Paulo Dias, neuropsicólogo especialista em infância e adolescência, das Clínicas Dr. Alberto Lopes© Clínicas Dr. Alberto Lopes

As viagens de finalistas são uma fonte de preocupação e ansiedade para muitos pais. Que conselhos lhes deixa?

A preocupação dos pais é compreensível, mas o mais importante é saber transformar essa ansiedade em orientação. Estudos demonstram que os jovens são capazes de tomar melhores decisões quando, desde cedo, são incentivados a refletir sobre as consequências ao invés de apenas seguirem ordens. Por isso, talvez seja mais benéfico o diálogo aberto sobre os desafios da viagem, para que assim possam refletir sobre os riscos, limites e estratégias de agir com responsabilidade.

Para os pais que, por esta altura, se questionam se devem ou não permitir a viagem, que fatores devem pesar na decisão?

Mais do que a idade, é a maturidade emocional dos jovens que deve guiar esta decisão. A pergunta que muitos pais devem fazer a si próprios é: será que o meu filho já demonstrou ser responsável noutras situações? Se sim, esta viagem pode transformar-se numa experiência enriquecedora e transformadora. Quando existem dúvidas e incertezas talvez seja importante repensar se este será o momento certo para o permitir. Os pais têm de ter em consideração que a autonomia dos filhos não surge do nada. É construída através das experiências e aprendizagens desde cedo.

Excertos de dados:
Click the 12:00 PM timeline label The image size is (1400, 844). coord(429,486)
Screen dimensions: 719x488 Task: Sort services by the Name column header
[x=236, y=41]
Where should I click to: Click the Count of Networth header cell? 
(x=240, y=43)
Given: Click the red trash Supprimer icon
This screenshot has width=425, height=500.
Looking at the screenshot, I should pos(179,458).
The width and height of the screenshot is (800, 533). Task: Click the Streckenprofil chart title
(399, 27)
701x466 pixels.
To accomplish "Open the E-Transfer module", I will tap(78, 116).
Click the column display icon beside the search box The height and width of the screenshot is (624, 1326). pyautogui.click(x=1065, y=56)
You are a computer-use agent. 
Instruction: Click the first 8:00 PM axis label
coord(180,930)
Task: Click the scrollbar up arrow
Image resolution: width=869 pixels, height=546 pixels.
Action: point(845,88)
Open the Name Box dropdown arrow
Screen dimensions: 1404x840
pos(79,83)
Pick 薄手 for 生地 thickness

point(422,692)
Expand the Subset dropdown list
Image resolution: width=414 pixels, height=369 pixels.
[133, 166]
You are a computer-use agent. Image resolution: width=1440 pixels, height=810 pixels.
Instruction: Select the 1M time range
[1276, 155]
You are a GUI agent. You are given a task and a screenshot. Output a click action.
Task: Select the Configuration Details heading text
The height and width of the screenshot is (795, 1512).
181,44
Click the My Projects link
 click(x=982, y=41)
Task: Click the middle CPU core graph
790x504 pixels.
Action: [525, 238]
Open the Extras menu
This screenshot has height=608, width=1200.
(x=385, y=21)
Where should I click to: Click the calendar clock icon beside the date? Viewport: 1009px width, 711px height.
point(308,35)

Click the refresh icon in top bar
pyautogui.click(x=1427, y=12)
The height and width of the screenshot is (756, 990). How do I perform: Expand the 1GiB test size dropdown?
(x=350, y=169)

▸ **TAREFA**
Extraia na íntegra, sem qualquer alteração, o texto da entrevista sobre as viagens de finalistas.

▸ **RESPOSTA À TAREFA**
Paulo Dias, neuropsicólogo especialista em infância e adolescência, das Clínicas Dr. Alberto Lopes© Clínicas Dr. Alberto Lopes

As viagens de finalistas são uma fonte de preocupação e ansiedade para muitos pais. Que conselhos lhes deixa?

A preocupação dos pais é compreensível, mas o mais importante é saber transformar essa ansiedade em orientação. Estudos demonstram que os jovens são capazes de tomar melhores decisões quando, desde cedo, são incentivados a refletir sobre as consequências ao invés de apenas seguirem ordens. Por isso, talvez seja mais benéfico o diálogo aberto sobre os desafios da viagem, para que assim possam refletir sobre os riscos, limites e estratégias de agir com responsabilidade.

Para os pais que, por esta altura, se questionam se devem ou não permitir a viagem, que fatores devem pesar na decisão?

Mais do que a idade, é a maturidade emocional dos jovens que deve guiar esta decisão. A pergunta que muitos pais devem fazer a si próprios é: será que o meu filho já demonstrou ser responsável noutras situações? Se sim, esta viagem pode transformar-se numa experiência enriquecedora e transformadora. Quando existem dúvidas e incertezas talvez seja importante repensar se este será o momento certo para o permitir. Os pais têm de ter em consideração que a autonomia dos filhos não surge do nada. É construída através das experiências e aprendizagens desde cedo.